→ ACTIVITY
As the output, give exactly the lines that run from the one with "Where should I click to: Open" through the end of the records below, and omit pictures.

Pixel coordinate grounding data
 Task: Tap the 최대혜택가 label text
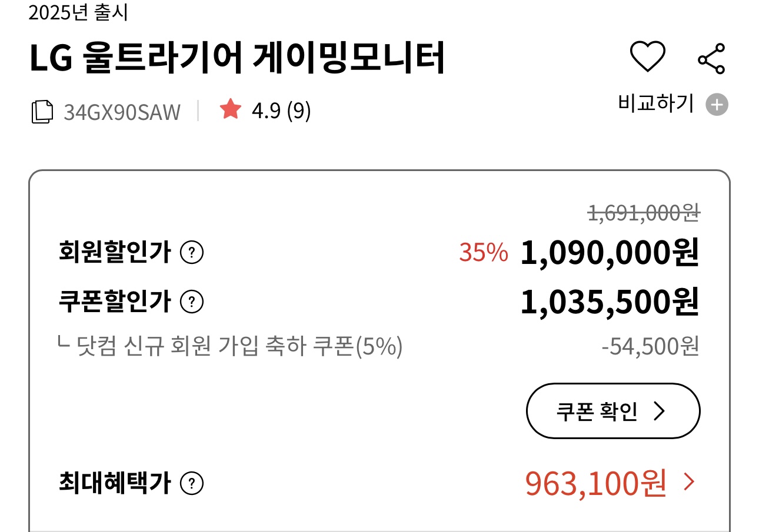(x=115, y=484)
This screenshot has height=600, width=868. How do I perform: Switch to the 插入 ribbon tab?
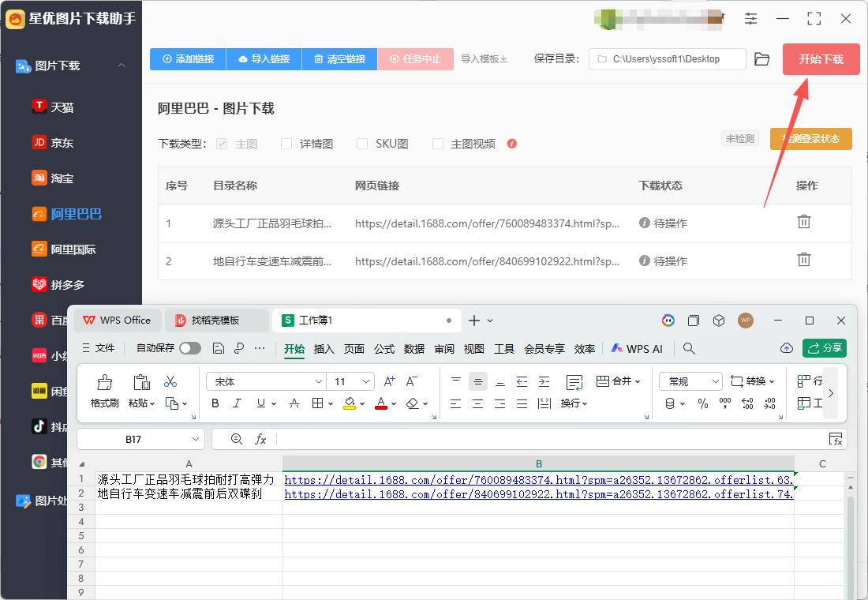[324, 348]
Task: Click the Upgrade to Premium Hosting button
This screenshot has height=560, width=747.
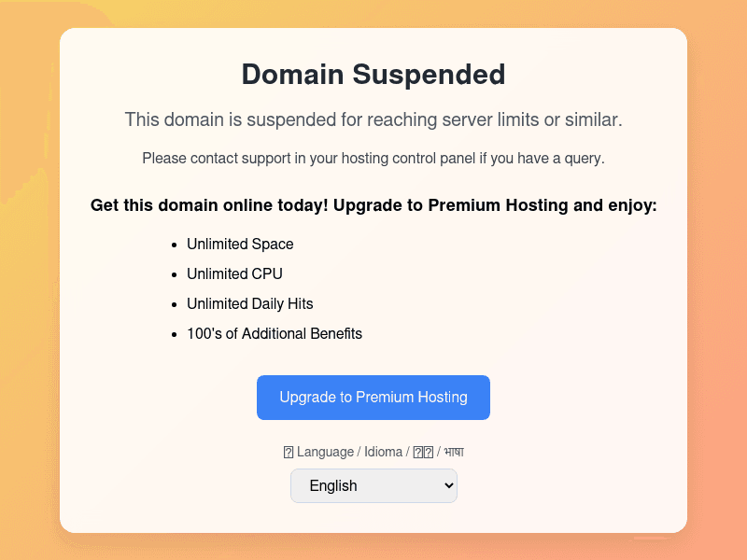Action: (x=374, y=398)
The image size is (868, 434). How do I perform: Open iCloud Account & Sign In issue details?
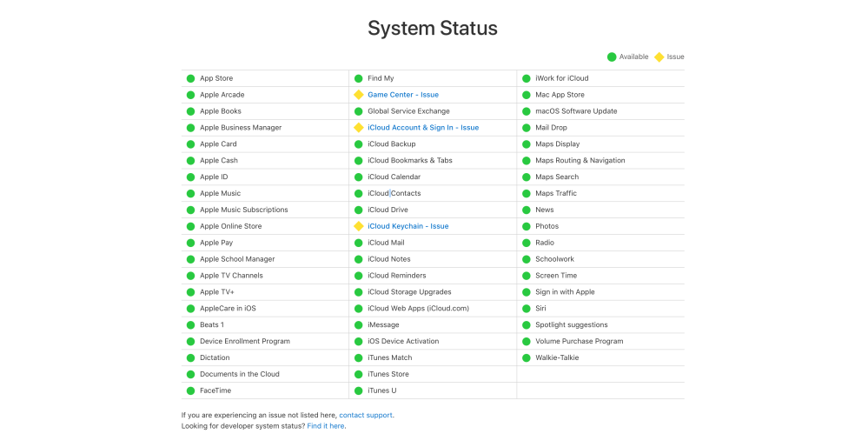coord(422,128)
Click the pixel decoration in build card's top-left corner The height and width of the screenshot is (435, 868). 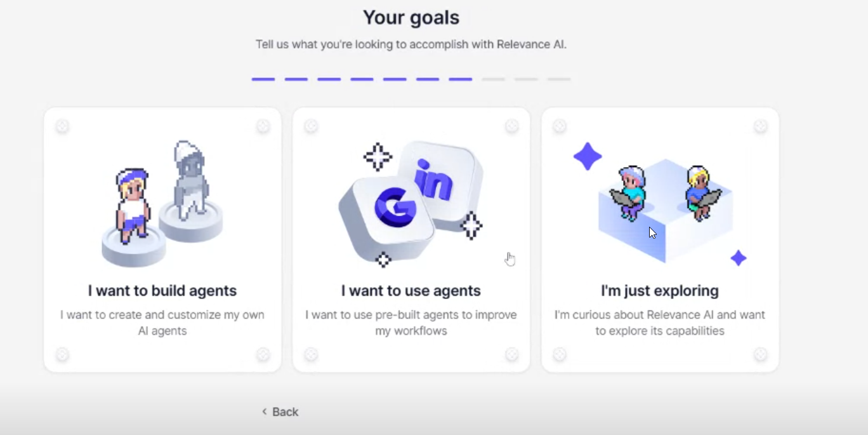(62, 126)
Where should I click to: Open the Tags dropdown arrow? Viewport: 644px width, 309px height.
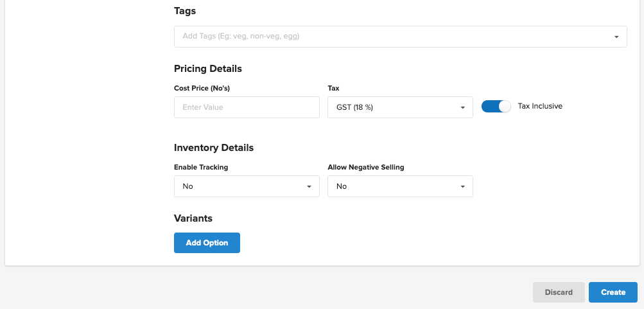point(616,37)
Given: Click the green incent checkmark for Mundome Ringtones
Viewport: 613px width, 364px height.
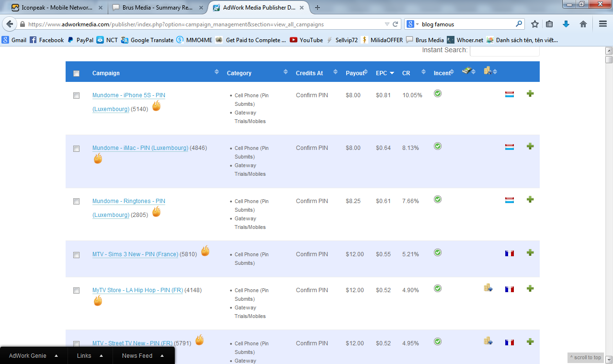Looking at the screenshot, I should pyautogui.click(x=437, y=199).
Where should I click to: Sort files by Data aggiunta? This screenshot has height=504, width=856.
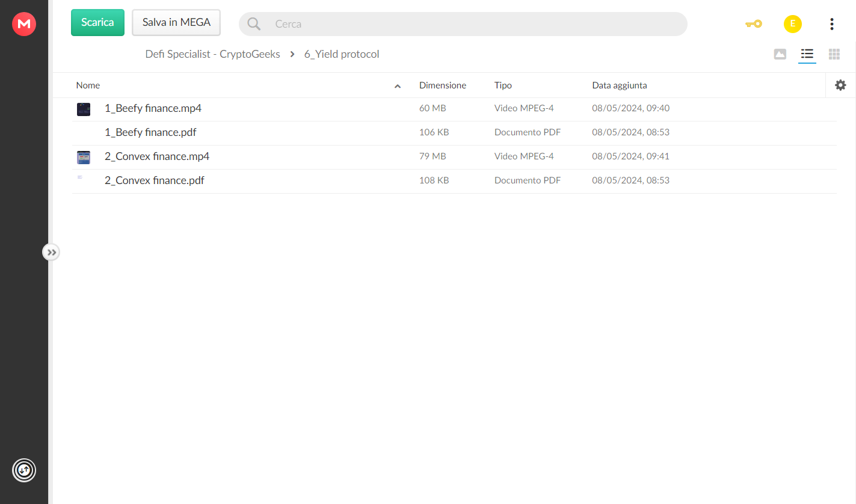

→ TASK RESULT
Where should I click to: Open the Tags dropdown arrow? Viewport: 644px width, 309px height.
point(616,37)
Given: Click the green incent checkmark for Mundome Ringtones
Viewport: 613px width, 364px height.
Looking at the screenshot, I should pyautogui.click(x=437, y=199).
Where should I click to: Sort files by Data aggiunta? This screenshot has height=504, width=856.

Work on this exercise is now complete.